Two distinguished professors pitted religion against the human mind Tuesday in the second Trotter Endowed Lecture Series, bringing differing viewpoints to the ongoing debate about God’s place in the world of science, as well as the rest of the universe.
Dr. Alan Guth, a physics professor from the Massachusetts Institute of Technology, and the Rev. Dr. John Polkinghorne, an Anglican priest and former professor of mathematical physics and president of Queens College in Cambridge, were this year’s lecturers.
Guth and Polkinghorne presented two sides to a story that is as yet unfinished.
“God is the ordainer and sustainer of natural laws,” Polkinghorne said. “In my view, religion and scientific theory can live in harmony.”
The big-bang theory ties into what Polkinghorne has to say about God’s role in the universe.
“No explanatory system of the universe can have an unexplained starting point. Nothing comes from nothing,” he said.
Guth, however, struck a more humanistic tone.
“Do we really need the concept of God to understand the universe. I don’t really see how God helps this idea. I do believe there is a purpose for our existence, but I believe it is a purpose that we must find for ourselves,” Guth said.
Regardless of their views, both scientists bring a lot to the table when it comes to scientific theory.
Guth is known as the father of the inflationary universe theory — a tie-in to the classic big-bang theory — which proposes that the universe started in an extremely small state, where the laws of physics are not applicable.
“Inflationary theory takes advantage of results from modern particle physics, which predicts that at very high energies there should exist peculiar kinds of substances which actually turn gravity on its head and produce repulsive gravitational forces,” Guth said.
A form of matter possessing high energy would be capable of producing a sort of reverse gravity that drives objects away from each other, a concept known as gravitational repulsion.

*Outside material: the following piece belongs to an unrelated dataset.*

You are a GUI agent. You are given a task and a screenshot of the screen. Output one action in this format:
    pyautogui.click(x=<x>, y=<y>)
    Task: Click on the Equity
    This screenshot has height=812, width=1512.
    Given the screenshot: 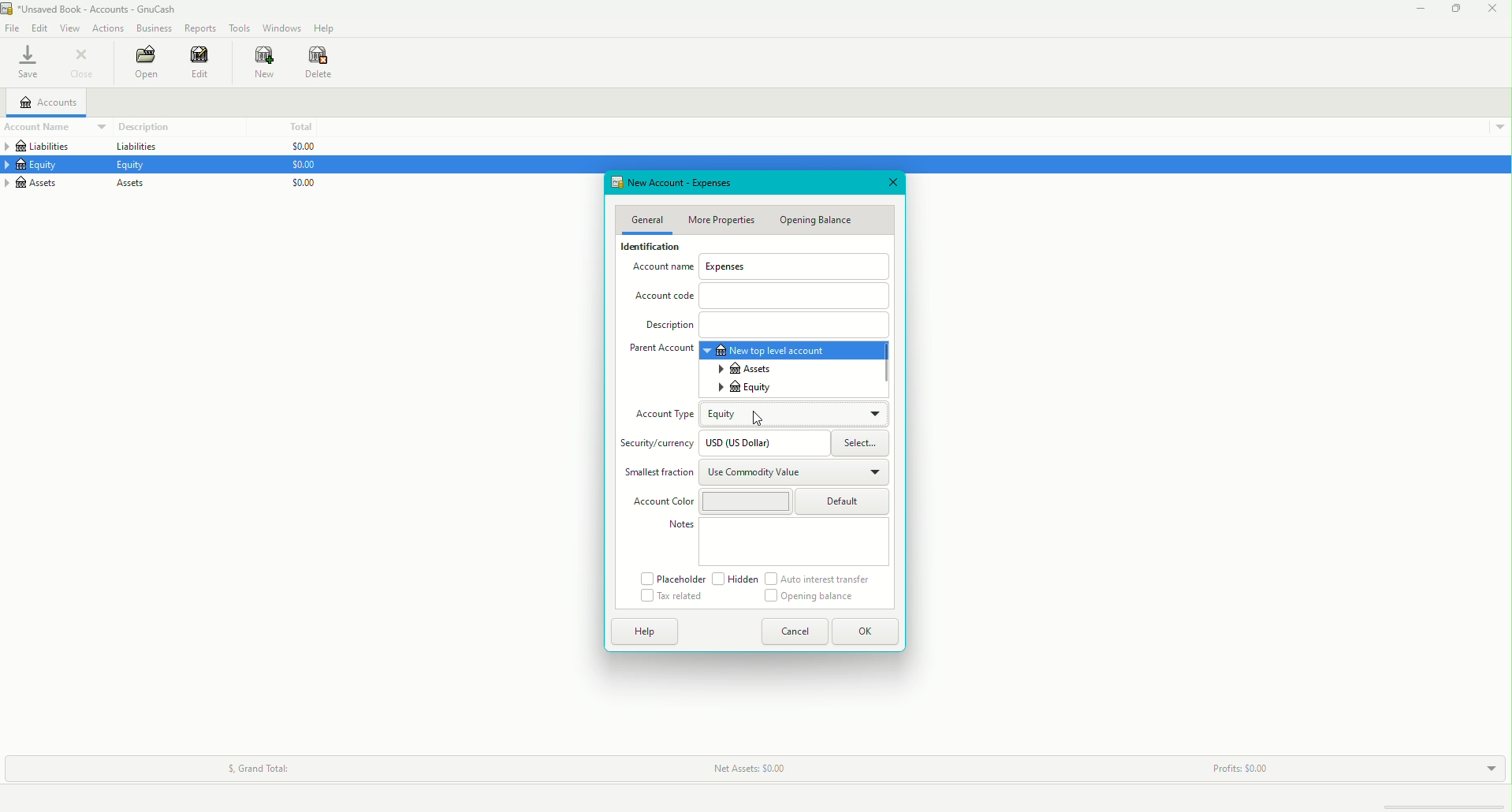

Assuming that a small portion of this matter was present at the very beginning of the universe, Guth’s theory proposes that only an amount one billion times smaller than a proton is all that was necessary to set in motion the expansion of our universe.
“The universe today is in fact not slowing down due to gravity,” Guth said. “It is in fact accelerating. This acceleration is attributed to repulsive gravity material, which goes by the name of ‘dark energy’ because we don’t know what it is.”
This dark energy is believed to comprise 60 percent of the matter in the universe, according to modern astronomers.
Polkinghorne takes a more metaphysical approach to his theory of the origin of the universe. He suggests that the existence of scientific law does not discount the existence of God, nor does the existence of God discount science.
To explain the phenomenal ability of mankind to explain the mechanics of the universe around us with the use of physics, Polkinghorne said that the physical laws of the universe and human imagination share a common source.
“The reason is our minds and the structure of the universe have a common origin,” he said. “That is God.”
The Trotter Endowed Lecture Series was established in the memory of Dr. Ide P. Trotter, former dean of the Graduate School at Texas A&M, in Fall 2001.